3. Another fatal objection to this testimony is, that the witness did not base his information solely upon the declarations of Thomas W. Cooper, but upon such declarations and the contents of court documents, which had been examined by the witness. These documents were not accounted for; and to allow the witness to testify as to their contents would be a flagrant violation of the rule respecting secondary evidence. Mobley v. Baxter, 143 Ga. 565 (85 S. E. 859).
4. Another source of the witness’s information is that based upon alleged family repute. The witness had never seen Thomas Taylor, nor did he know any of the family, except Thomas W. Cooper and his unnamed coheirs, who accompanied him. It was not shown, other than by the declaration of Cooper, that they were members of the family of Thomas Taylor; and such declaration has no probative value, without extrinsic evidence establish*334ing the fact that Thomas W. Cooper was a member of the family.
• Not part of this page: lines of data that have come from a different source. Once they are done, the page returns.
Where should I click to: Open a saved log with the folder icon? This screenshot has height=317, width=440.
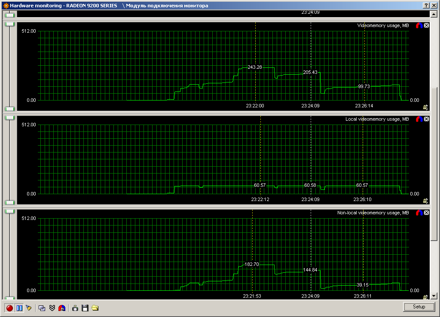95,308
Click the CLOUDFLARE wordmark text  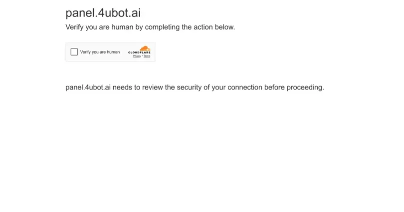(x=139, y=53)
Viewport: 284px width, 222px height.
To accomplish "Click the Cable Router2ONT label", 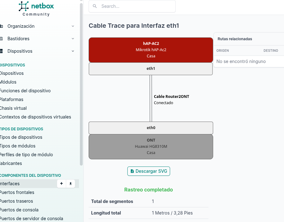I will [171, 97].
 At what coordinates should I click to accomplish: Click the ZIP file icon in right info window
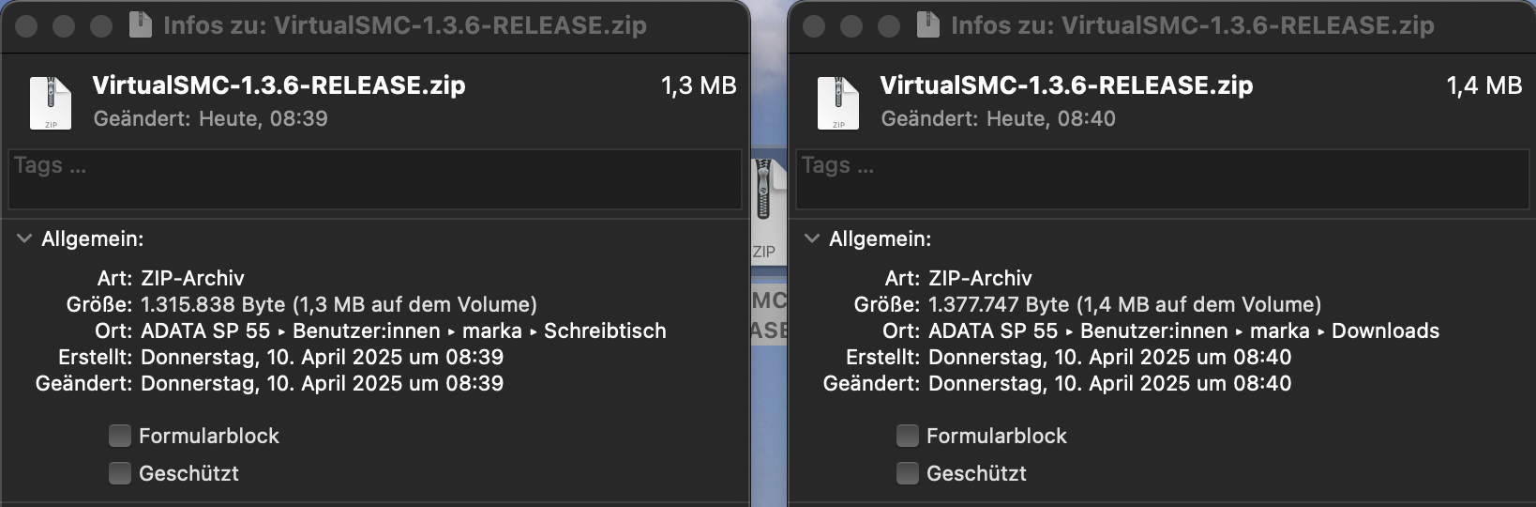[x=838, y=102]

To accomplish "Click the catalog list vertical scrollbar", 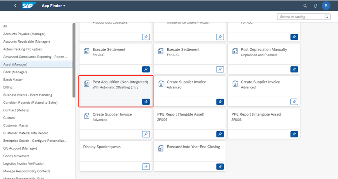I will point(74,59).
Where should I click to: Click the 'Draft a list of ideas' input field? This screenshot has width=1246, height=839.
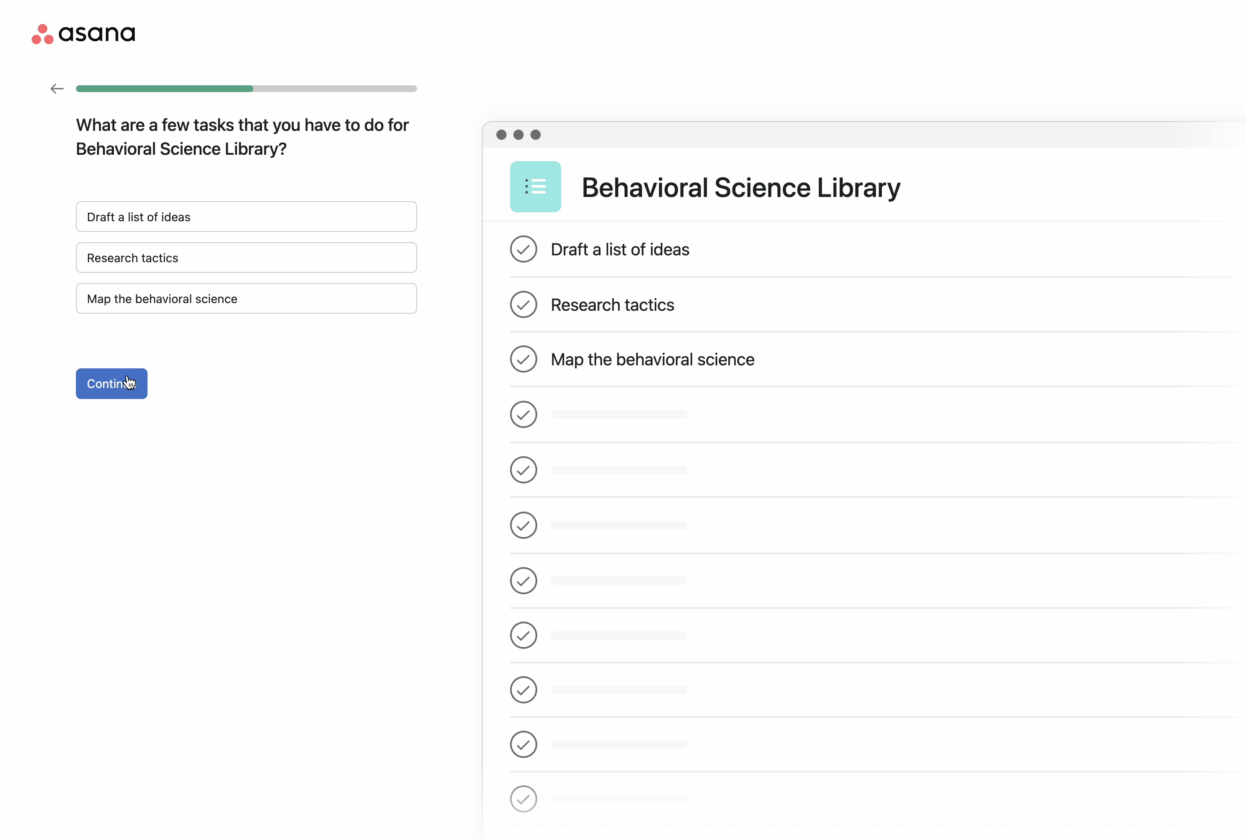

We are asked to review the ruling made in Greene v. Almand, supra, on account of certain criticisms made of that case by Mr. Justice Lumpkin in Terry v. Brown, supra. It will be noted from the opinion in the latter ease that the criticism was not of the principle that the fact of relationship must be shown by other evidence, as the writer specifically said: “Where statements of deceased persons are offered in evidence on the subject of pedigree, it is of course a general rule that there must be some extrinsic evidence that such declarant was related to the family; but where the question is whether any, or what, relationship exists between two supposed branches of the same family, it is sufficient to establish the connection of the deceased declarant with either branch, in order to render such declaration admissible.'" Even if the ruling in 111 Ga. should be modified as suggested in 142 Ga., it would be of no service to the plaintiff, as no such point arises here.
Judgment affirmed.
All the Justices concur, except Beclc, J., absent.